Only time will tell. After all, Cyberpunk is now.

3 thoughts on ““Cyberpunk 2077”: style over substance, not always the cool way

  1. Oof a bit of a let down! I’ve come to trust your opinion on these things as we share a lot of reasons for why we play, and I’ve heard many similar things from friends about Cyberpunk. I personally don’t own it yet… I’m certain I will at some point, but I was never part of the “must have it on day 1” crowd when it came to video games.

    I’m not surprised, though. CDPR weren’t particularly great at storytelling and I actually didn’t think The Witcher 3 was as genre-defining as many people did. The towns all seemed lifeless and empty, there (similarly to Cyberpunk from what I’ve read) wasn’t much of a roleplaying element. That could be down to the magic system in The Witcher franchise not being conducive to much customization.

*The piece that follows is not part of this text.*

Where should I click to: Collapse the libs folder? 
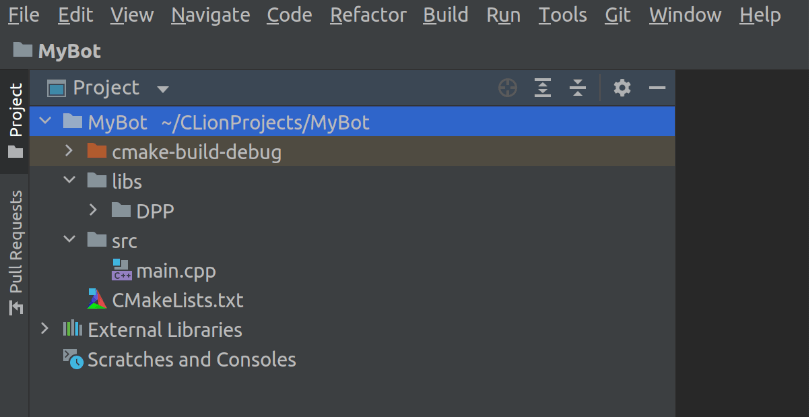click(x=69, y=181)
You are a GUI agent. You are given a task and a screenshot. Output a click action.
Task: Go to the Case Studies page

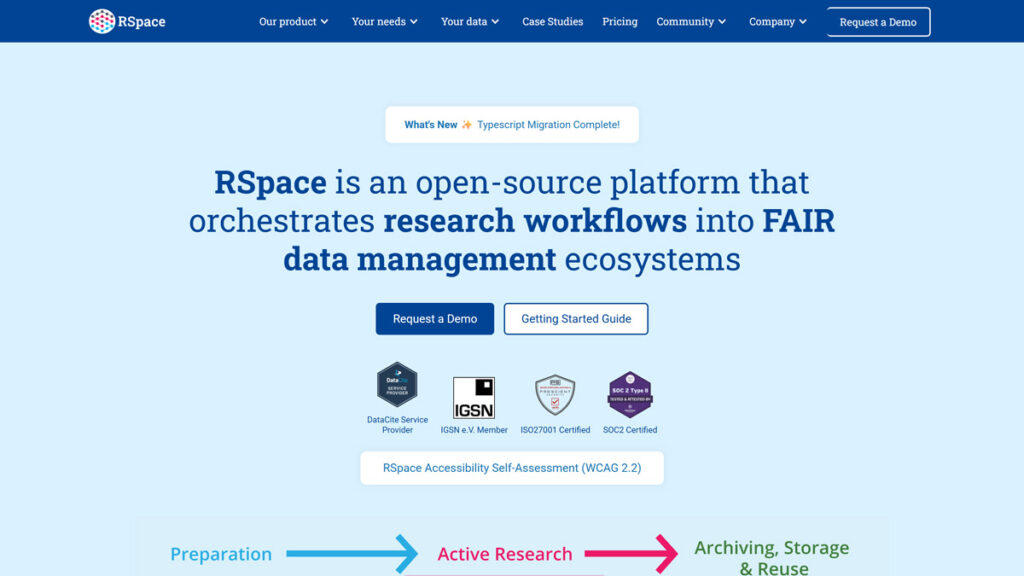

    I’m sure it’s a “good” game. It’s not hard to make a good game, honestly. But I doubt it lives up to its far too inflated hype. Lol

    Liked by 1 person

    1. Thank you for your input. Let me be even more clear, when this game shines, it really does. Maybe not “the best”, but top league.
      The problem is that it’s not homogeneous.
      And Night City doesn’t seem to come to life due to the superficial interaction with people and locations.
      But most of all, the characters. In TW3 you controlled Geralt, Ciri, you got to meet all these iconic characters with a lot of established background. It’s like when in a Star Wars game, you meet Han Solo or Boba Fett.
      While here it’s all brand new and rather anonymous, and one needs better storytelling tricks to develop an emotional attachment with a random, predefined dude with a horrible fashion sense.
      One of the best character creation interfaces i have ever tried was Saints Row. You could even choose the voice and accent. GTA online gets close, but not there.

      Liked by 1 person

  2. After all the hype about the game it is pretty safe to say that it has been disastrous receptions in its first couple of weeks, especially from players playing the game on PS4 and Xbox One as many of these players have already opted for the refund. PC players aren’t very happy with the game as in order to run the game smoothly one must have a pretty high-end PC which wasn’t suggested when CDPR announced the system requirements a couple of months back. Even though CDPR has fixed a lot of bugs with three hotfixes already released but there is still a lot more work needs to be done in order to make a game a great success like The Witcher 3.